Nothing is to be output except the lines from the one containing "Switch to the 4.HTML表单.html tab" through the end of the material, each reproduced exactly.

____ Excerpted data

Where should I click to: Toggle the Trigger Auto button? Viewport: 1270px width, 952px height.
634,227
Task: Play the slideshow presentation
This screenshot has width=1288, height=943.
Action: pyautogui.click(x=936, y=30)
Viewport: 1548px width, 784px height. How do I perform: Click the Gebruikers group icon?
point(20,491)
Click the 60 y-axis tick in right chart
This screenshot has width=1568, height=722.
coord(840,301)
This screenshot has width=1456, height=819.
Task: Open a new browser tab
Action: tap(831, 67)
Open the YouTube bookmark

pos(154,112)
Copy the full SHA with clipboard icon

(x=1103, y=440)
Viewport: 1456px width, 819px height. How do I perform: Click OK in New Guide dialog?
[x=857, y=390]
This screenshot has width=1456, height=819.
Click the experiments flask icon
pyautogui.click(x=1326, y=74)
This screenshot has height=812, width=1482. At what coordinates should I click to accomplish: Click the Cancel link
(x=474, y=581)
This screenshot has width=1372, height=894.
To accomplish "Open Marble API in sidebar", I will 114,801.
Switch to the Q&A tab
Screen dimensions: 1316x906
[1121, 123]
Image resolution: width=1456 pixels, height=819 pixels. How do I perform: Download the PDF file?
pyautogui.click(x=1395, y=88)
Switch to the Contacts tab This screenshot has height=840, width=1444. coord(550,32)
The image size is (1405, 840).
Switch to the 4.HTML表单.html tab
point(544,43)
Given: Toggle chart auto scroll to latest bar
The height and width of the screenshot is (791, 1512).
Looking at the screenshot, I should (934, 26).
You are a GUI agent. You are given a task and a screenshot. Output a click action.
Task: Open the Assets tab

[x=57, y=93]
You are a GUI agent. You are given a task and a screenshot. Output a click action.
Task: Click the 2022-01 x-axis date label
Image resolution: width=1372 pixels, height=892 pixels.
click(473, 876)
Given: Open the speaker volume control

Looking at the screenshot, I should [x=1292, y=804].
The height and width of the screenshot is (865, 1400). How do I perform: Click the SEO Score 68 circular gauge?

________

## Answer to this problem:
Switch to the 4.HTML表单.html tab
point(544,43)
Given: Toggle chart auto scroll to latest bar
The height and width of the screenshot is (791, 1512).
Looking at the screenshot, I should (934, 26).
You are a GUI agent. You are given a task and a screenshot. Output a click action.
Task: Open the Assets tab

[x=57, y=93]
You are a GUI agent. You are given a task and a screenshot. Output a click action.
Task: Click the 2022-01 x-axis date label
Image resolution: width=1372 pixels, height=892 pixels.
click(473, 876)
Given: Open the speaker volume control

Looking at the screenshot, I should [x=1292, y=804].
The height and width of the screenshot is (865, 1400). How do I perform: Click the SEO Score 68 circular gauge?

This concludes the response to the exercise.